# What you should do:
When the word "computer" shows up in a line of the records below, copy that line.

[Stored data]
####################
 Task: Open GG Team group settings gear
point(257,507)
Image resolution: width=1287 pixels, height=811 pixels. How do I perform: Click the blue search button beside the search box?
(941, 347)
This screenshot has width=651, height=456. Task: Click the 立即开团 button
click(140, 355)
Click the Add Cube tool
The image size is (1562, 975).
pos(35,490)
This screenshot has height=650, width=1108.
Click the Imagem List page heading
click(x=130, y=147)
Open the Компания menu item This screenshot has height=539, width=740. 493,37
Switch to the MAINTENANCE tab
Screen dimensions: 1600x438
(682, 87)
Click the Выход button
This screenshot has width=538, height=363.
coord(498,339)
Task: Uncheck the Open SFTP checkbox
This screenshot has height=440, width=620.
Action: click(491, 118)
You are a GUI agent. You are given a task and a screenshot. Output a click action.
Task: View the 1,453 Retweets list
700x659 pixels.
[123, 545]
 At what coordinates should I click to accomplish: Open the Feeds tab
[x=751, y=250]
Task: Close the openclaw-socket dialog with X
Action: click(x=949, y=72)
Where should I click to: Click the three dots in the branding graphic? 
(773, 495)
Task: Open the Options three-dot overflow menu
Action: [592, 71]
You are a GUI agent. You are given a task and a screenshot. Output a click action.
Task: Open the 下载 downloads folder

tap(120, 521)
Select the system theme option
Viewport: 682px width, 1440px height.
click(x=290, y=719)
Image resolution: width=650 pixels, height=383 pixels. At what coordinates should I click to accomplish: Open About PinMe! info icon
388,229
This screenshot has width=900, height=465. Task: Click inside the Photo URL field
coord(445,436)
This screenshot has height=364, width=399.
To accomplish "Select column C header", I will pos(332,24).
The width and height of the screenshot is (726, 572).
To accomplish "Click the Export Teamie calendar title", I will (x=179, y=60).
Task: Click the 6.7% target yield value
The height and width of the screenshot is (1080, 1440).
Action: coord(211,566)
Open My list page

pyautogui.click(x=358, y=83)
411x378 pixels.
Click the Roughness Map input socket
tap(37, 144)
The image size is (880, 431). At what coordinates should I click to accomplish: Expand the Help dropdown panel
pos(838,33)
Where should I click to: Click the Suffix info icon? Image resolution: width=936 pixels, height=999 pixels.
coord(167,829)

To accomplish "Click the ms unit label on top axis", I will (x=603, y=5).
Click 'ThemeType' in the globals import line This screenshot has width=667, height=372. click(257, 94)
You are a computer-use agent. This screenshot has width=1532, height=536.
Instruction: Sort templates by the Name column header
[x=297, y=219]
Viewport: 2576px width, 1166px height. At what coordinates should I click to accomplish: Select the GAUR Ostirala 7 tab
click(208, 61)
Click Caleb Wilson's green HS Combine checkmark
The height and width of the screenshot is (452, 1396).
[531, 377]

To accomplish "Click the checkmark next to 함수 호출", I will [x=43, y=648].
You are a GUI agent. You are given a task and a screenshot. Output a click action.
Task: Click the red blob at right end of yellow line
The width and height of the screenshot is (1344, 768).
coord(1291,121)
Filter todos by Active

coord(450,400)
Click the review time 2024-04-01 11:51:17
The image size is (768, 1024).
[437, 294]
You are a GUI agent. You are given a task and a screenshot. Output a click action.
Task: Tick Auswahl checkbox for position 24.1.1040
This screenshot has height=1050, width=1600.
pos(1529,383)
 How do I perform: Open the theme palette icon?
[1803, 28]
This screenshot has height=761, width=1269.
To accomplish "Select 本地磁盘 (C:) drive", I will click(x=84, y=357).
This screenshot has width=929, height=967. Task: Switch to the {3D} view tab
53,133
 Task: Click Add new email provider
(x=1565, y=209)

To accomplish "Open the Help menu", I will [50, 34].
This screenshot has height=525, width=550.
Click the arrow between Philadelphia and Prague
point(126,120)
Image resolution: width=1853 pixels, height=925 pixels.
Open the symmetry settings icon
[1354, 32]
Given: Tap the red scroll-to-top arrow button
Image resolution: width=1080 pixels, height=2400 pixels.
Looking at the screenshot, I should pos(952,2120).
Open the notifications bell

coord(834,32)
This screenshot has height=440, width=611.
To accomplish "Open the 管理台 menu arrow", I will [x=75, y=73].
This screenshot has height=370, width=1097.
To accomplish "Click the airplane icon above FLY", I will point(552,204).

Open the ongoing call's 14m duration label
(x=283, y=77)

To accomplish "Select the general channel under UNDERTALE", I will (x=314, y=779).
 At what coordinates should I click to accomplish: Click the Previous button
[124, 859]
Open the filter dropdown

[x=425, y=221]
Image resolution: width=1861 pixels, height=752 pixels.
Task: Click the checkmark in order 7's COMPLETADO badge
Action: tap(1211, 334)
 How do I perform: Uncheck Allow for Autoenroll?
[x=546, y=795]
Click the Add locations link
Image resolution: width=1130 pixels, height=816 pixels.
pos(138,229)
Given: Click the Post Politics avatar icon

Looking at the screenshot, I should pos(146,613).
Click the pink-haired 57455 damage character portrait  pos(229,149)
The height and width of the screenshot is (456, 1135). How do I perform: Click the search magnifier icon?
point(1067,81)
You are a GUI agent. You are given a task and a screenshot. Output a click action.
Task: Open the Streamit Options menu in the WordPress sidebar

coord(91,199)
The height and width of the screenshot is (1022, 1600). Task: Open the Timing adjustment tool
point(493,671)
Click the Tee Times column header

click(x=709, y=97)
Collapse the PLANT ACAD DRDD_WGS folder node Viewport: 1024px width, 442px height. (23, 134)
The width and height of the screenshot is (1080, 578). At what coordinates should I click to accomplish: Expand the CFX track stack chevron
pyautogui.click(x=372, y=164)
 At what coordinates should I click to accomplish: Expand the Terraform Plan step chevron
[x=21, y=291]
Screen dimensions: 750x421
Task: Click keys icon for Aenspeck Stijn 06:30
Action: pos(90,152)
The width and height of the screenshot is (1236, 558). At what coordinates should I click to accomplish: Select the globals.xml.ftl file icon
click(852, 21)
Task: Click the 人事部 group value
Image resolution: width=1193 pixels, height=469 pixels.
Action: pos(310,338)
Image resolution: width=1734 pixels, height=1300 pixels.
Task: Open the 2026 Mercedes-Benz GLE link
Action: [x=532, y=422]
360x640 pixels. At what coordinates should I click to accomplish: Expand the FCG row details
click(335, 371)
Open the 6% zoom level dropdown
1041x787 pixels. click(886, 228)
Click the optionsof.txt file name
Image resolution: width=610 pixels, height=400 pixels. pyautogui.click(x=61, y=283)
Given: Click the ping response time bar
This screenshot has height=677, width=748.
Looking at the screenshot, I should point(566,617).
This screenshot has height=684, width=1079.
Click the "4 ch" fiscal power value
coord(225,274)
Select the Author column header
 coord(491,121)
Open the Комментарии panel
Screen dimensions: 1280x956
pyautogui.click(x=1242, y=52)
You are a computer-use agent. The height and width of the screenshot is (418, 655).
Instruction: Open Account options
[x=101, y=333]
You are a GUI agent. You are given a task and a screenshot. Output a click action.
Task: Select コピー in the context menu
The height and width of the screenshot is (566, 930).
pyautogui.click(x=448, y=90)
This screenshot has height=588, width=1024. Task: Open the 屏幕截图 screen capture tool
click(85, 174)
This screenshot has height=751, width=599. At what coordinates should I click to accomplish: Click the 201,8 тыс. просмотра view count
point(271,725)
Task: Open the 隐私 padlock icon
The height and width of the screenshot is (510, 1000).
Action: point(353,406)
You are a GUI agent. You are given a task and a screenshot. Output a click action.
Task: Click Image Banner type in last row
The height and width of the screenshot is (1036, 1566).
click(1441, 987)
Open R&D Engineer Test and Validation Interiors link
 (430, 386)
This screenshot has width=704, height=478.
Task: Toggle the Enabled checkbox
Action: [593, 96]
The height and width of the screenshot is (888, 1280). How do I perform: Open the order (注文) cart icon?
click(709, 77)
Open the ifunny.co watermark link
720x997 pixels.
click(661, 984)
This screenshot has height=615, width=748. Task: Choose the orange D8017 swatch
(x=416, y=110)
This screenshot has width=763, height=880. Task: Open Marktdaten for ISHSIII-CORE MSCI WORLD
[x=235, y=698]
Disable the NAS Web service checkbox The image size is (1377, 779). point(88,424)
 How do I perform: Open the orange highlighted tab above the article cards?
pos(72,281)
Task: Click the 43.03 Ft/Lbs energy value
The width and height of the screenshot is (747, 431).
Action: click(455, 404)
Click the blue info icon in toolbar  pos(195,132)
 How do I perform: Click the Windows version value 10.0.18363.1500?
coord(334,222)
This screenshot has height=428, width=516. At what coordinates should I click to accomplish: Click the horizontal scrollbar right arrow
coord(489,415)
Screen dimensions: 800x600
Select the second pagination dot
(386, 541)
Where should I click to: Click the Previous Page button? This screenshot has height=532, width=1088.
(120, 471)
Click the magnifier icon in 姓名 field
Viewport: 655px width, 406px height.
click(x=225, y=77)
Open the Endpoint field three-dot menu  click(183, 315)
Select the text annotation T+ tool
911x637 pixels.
####################
# Answer for this exercise:
You are a computer-use agent. This screenshot has width=1532, height=536.
You are a computer-use agent. The height and width of the screenshot is (418, 655).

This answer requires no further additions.